EXERCISE INSTRUCTIONS:
Your copy should hold only the lines from the one holding "Click the large 导入 import button" through the last line of the records below, both included, each exact and with no pictures.

Saved entries
──────
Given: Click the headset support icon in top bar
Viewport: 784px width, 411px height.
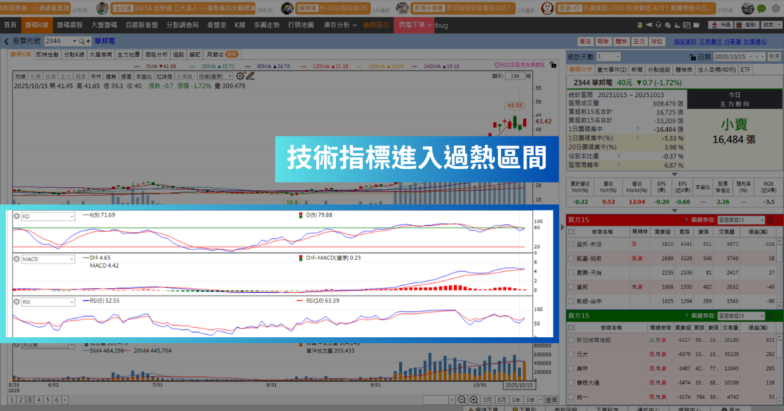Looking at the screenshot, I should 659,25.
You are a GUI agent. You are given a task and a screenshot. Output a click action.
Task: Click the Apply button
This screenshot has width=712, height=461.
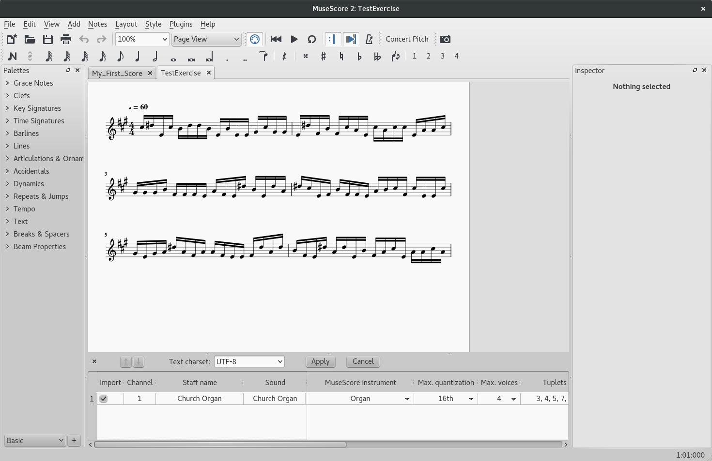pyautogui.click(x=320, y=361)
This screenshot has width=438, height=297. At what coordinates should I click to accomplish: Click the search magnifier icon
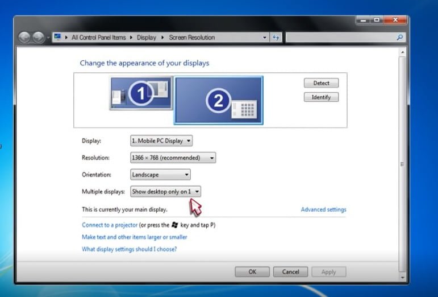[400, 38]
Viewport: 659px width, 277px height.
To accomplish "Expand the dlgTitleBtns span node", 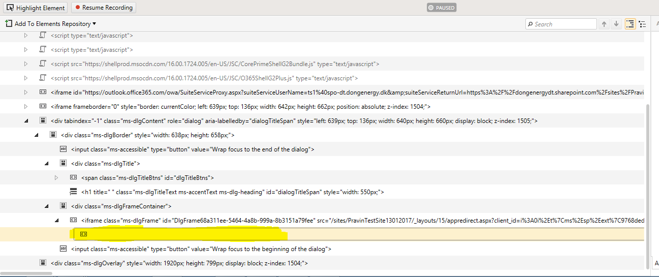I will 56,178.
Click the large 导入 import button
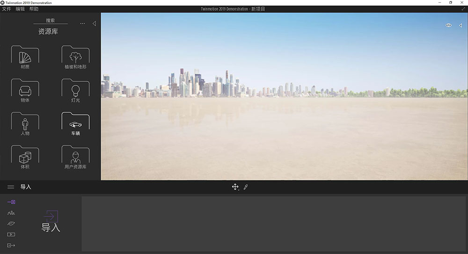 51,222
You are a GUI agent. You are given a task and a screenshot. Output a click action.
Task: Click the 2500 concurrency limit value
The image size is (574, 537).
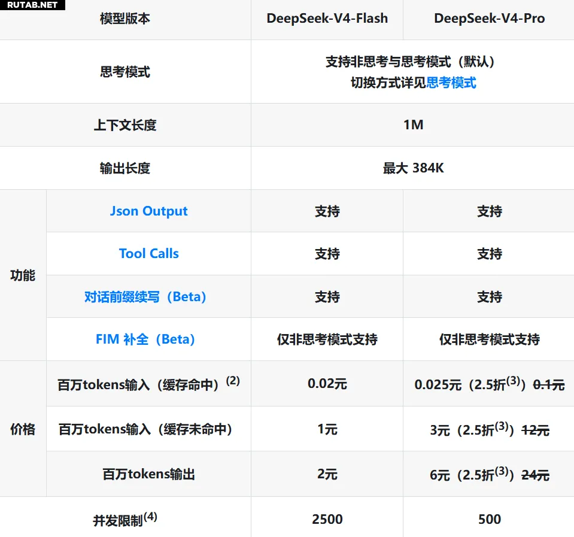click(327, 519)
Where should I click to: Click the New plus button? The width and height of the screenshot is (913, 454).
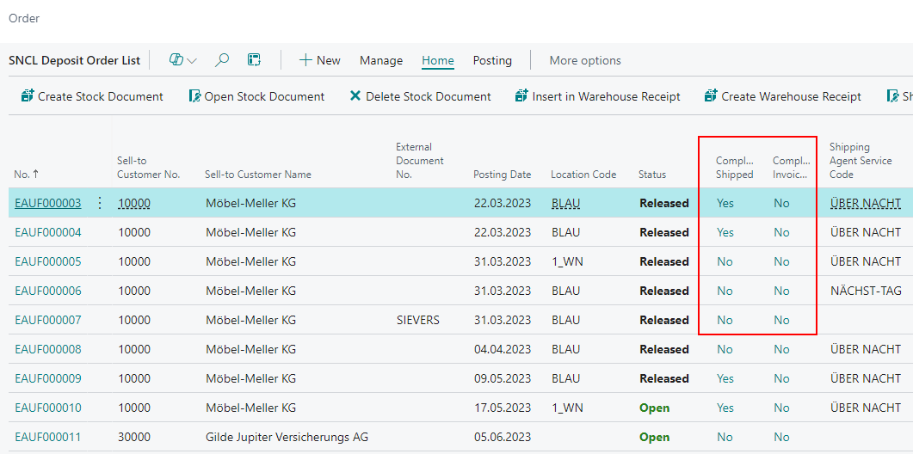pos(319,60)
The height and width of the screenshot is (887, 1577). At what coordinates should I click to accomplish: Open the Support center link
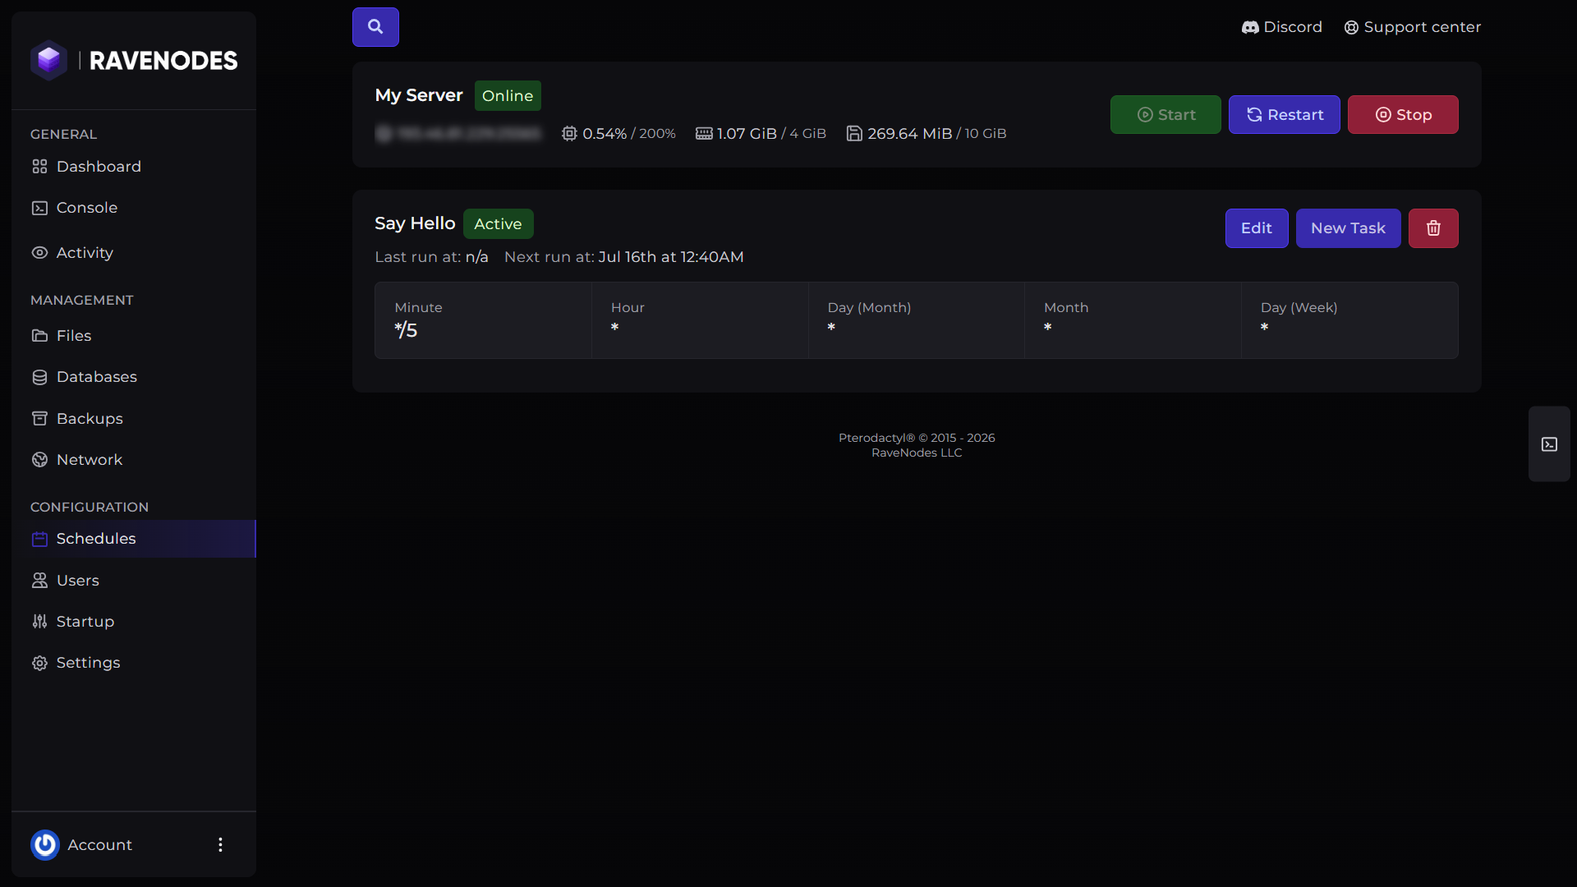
──────
COMPLETED EXERCISE:
Click the large 导入 import button
 51,222
You are a GUI agent. You are given a task and a screenshot. Output a click action.
Task: Click the 2500 concurrency limit value
The image size is (574, 537).
click(327, 519)
Where should I click to: Click the New plus button? The width and height of the screenshot is (913, 454).
pos(319,60)
The height and width of the screenshot is (887, 1577). At what coordinates should I click to accomplish: Open the Support center link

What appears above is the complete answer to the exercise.